In a recent decision with broad ramifications, the Full Court of the Federal Court has determined that an employer’s discrimination policy is contractually binding upon the company in favour of affected employees.  The policy was found to contain express and enforceable obligations on both the employer, Farstad Shipping (Indian Pacific) Pty Ltd (Farstad) and aggrieved employees.


The employee, Lisa Romero, made an internal complaint regarding her treatment by ship master, Captain Martin.  Farstad treated Ms Romero’s complaints as a formal complaint under its Workplace Harassment and Discrimination Policy (Policy) and commenced an internal investigation.  However, that investigation did not meet the standards specified in the policy.

Further, Ms Romero’s complaints were investigated simultaneously with the cross-allegations against her, and the Court found that the manner in which this occurred meant that Farstad had failed to afford her an adequate opportunity to respond.

In determining the matter in Ms Romero’s favour, the court found that the potential incorporation of the Policy into a contract of employment will depend upon an objective review of the parties’ intentions, ascertained by the language used within the documents, which must be viewed in the context of the purpose and objects of the contract.  The Court gave detailed consideration to the wording of the Policy and held that it constituted part of the officer’s contract of employment, overturning a previous ruling to the contrary last year.


It was found that Farstad breached Ms Romero’s contract of employment by failing to follow the Policy in conducting the flawed investigation into her allegations of bullying against Captain Martin.  While Farstad argued that the Policy was no more than a set of directions as to how workplace harassment and discrimination is to be handled, the Court disagreed.  The clear language of the Policy, its emphasis on the need for compliance and its coverage of the affected employees’ conditions of employment were sufficient factors for the Court to determine that it was intended to be contractually binding.

The incorporation of the Policy into the employment contract was further reinforced by Farstad’s treatment of it.  It was the subject of an education program and was regularly reinforced to staff, it was required to be signed by the employee and the benefits provided to employees under the Policy were consistent with statutory entitlements.

The Court therefore found that the Policy in question was incorporated into the employment contract between Farstad and Ms Romero and was enforceable by her.  The employer was found to have breached her contractual rights about the manner in which her complaints were dealt with.  The decision opens the door for employees to pursue damages claims for breaches of company policy.

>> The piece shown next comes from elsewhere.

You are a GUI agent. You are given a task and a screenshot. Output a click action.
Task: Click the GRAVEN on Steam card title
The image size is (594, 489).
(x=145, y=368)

It is important for employers to be aware that their written employment contracts, no matter how carefully prepared, may not be the sole source of an employee’s entitlements in the employment relationship.  This decision highlights the importance of carefully preparing and clearly understanding the content of employment policies, as well as employment contracts.  To reduce the risks, your intentions regarding the binding effect of employment policies should be made clear on the face of each policy document and all employment contracts.